_EXERCISE:_ Pictures must be dropped from the copy of the entries below; all else is returned exactly.

MATERIAL PROVIDED: Begin

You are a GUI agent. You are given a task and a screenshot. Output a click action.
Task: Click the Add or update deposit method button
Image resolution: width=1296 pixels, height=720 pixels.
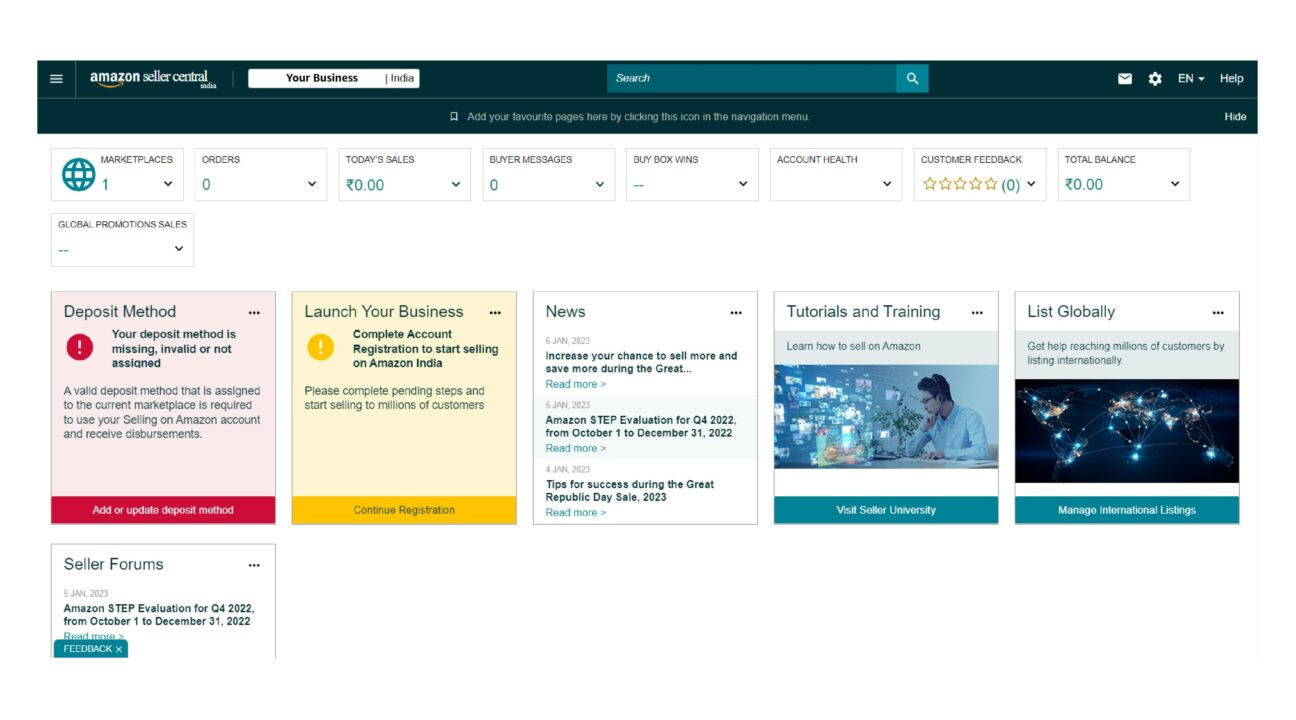(163, 509)
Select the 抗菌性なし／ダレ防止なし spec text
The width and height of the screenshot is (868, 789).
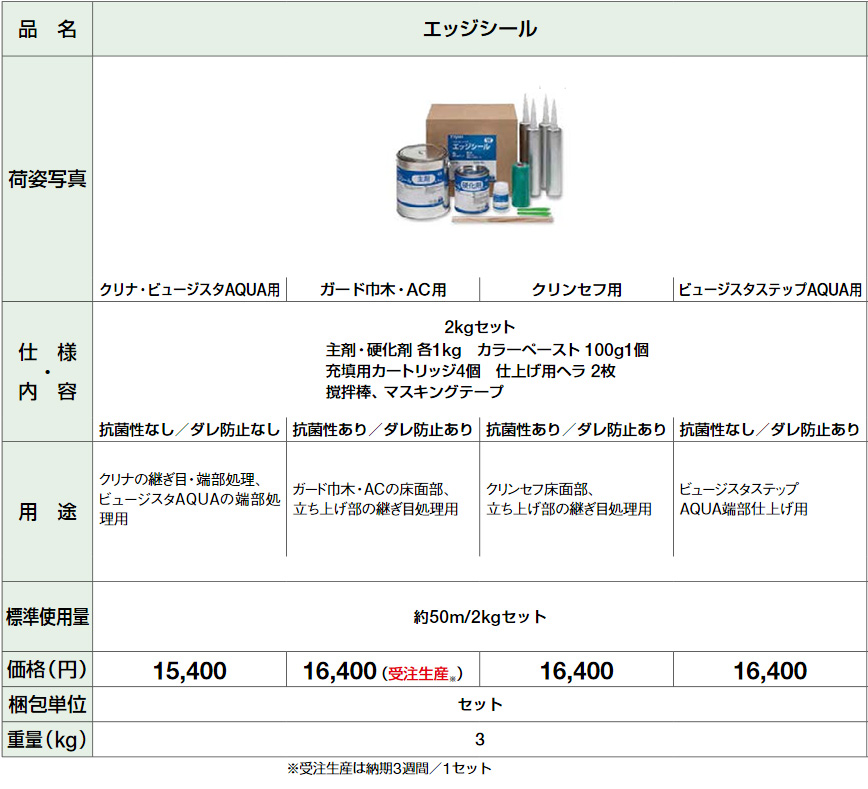pos(190,430)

MATERIAL PROVIDED: End

_SOLUTION TO THIS PROBLEM:_
You are a GUI agent. You are given a task and a screenshot. Output a click action.
Task: Click the Add or update deposit method button
Image resolution: width=1296 pixels, height=720 pixels.
(163, 509)
Select the 抗菌性なし／ダレ防止なし spec text
The width and height of the screenshot is (868, 789).
pos(190,430)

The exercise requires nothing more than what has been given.